The West Midlands region, has successfully secured funding for five new clinical pharmacists working across 22 GP practices boosting the total to 670 across the Midlands and East of England with over 190 clinical pharmacists expected to be working in GP practices in the region in 2018.
The NHS England scheme has proved popular with both patients and GP practices and this announcement has approved funding for around 160 more surgery-based pharmacists, meaning 1,170 pharmacists in total will be in post by March 2018, covering 3,221 practices. A total of 583 clinical pharmacists are already in post across the country.
Clinical pharmacists work as part of the multi-disciplinary general practice team using their expert knowledge of medicines to clinically assess and treat patients. Some are also able to prescribe and more are being trained so that eventually all will be independent prescribers.
This includes help to manage care for people with long-term conditions, such as high blood pressure, earlier and more effectively to prevent diseases such as cardiovascular disease; advice on medicines and providing NHS health checks.
Their input delivers quicker access to clinical advice for patients and frees GPs to spend more time treating patients with more complex needs.
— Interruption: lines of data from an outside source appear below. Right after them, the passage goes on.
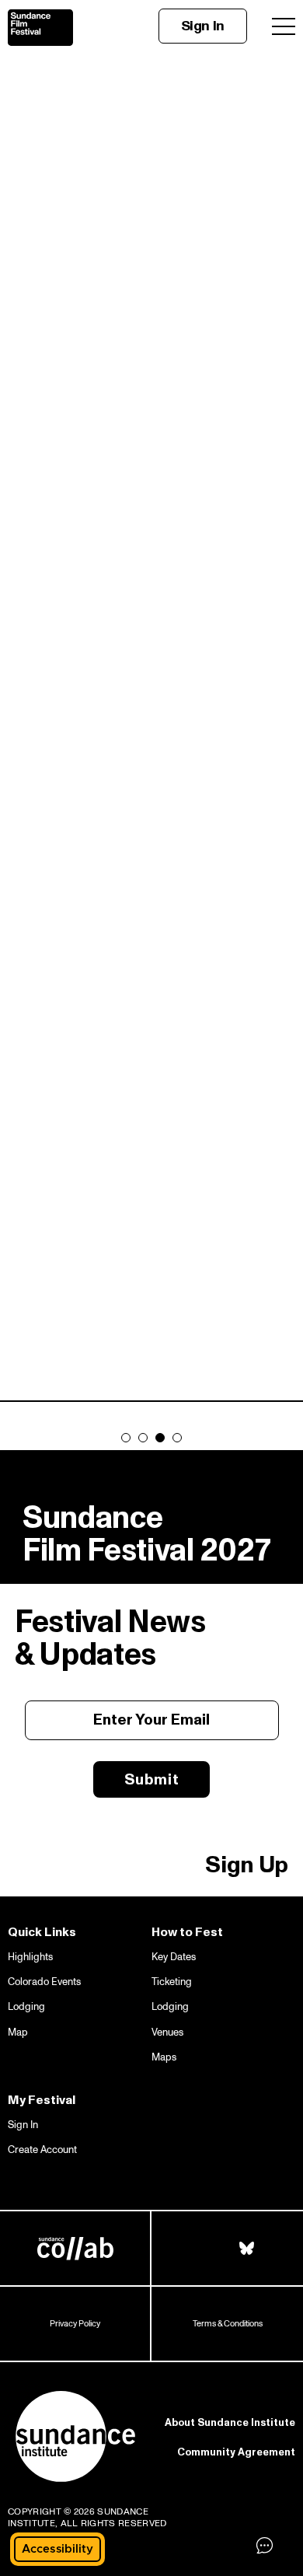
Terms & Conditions (228, 2324)
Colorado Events (44, 1982)
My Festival (41, 2100)
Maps (164, 2057)
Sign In (203, 26)
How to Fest (187, 1932)
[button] (57, 2549)
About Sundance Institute (230, 2423)
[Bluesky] (247, 2248)
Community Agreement (236, 2452)
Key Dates (174, 1957)
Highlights (30, 1957)
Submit (151, 1779)
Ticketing (172, 1982)
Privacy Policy (75, 2324)
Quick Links (42, 1932)
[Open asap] (264, 2545)
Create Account (42, 2150)
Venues (167, 2032)
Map (18, 2032)
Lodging (26, 2007)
Dr Kiran Patel, Medical Director, NHS England (West Midlands), said: “The work that clinical pharmacists can do to help relieve the pressure on GPs is already making a difference. Clinical Pharmacists help GPs to focus on patients with more complex issues that really need a doctor’s attention. They are highly trained experts who can provide much needed support, responding to queries from patients about their prescribed medication, managing medicine changes after discharge from hospital, as well as undertaking consultations with patients with long term or complex co-morbidities including conditions such asthma, diabetes or blood pressure.”
Dr Pete Thebridge, GP partner from Omnia Practice in Birmingham, said: “Working closely with five other practices in Eastern Birmingham, known as E5, Omnia Practice are very pleased to get this support, which will be shared between the practices. Having additional clinical pharmacists will support, complement and expand our existing teams, broadening the range of skills and enhancing the service that we can offer to our patients; to help them to manage their health more effectively.”
Dr Simon Mitchell, Executive Partner, Your Health Partnership, based in Sandwell, says: It is good news that we have been able to secure support for the continued development of the Clinical Pharmacist role in General Practice.
“The introduction of Clinical Pharmacists to Your Health Partnership will allow us greater assurance that medicines are used and monitored appropriately which in turn improves patient safety. Their clinical skills will be of great benefit to our patients as we look to expand the services we can offer to meet the needs of our patients particularly those with complex co-morbidities. ”
Greg Bloom, Non Clinical Partner and Manager of Umbrella Medical in Walsall said: “Umbrella Medical is delighted to have been successful in receiving funding from NHS England for a Clinical Pharmacist in General Practice. This funding will help to further strengthen our clinical team and will help the organisation to continue to provide high quality care to our 30,000 patients. It is essential that healthcare utilises the skills of all members of the multi-disciplinary team to ensure patients see the right clinician, in the right place at the right time.”
Dr Gwyn Harris, part of the Modality Partnership, which has practices in Birmingham and Walsall added: “We are delighted that our partnership has been awarded further funding. This will give our patients direct and local access to clinical pharmacists located within our GP practices. In providing this enhanced service we can further strengthen the quality of care for our patients to make sure they receive a better care experience from their local GP service.”
Clinical pharmacists also undertake medicines reviews to proactively manage people who are taking multiple medicines, especially older people and those in residential care homes. They also provide leadership on improving outcomes and value from medicines, including ensuring prescribers in the practice conserve antibiotics in line with local antimicrobial stewardship guidance.
It is part of a wider approach to improving outcomes and value from medicines across the NHS, making sure prescribers and patients can have confidence that they are consistently using medicines in a way that gives the best possible health outcomes.
NHS England is now encouraging applications to the next wave of the scheme from across the country by 19 January 2018.
The increase in pharmacists in general practice is part of a wider expansion of the general practice workforce so that patients have better local access to a range of highly trained health professionals, for their needs.
NHS England, Health Education England, the Royal College of General Practitioners and the British Medical Association’s GP Committee are working with the Royal Pharmaceutical Society to support the programme roll out.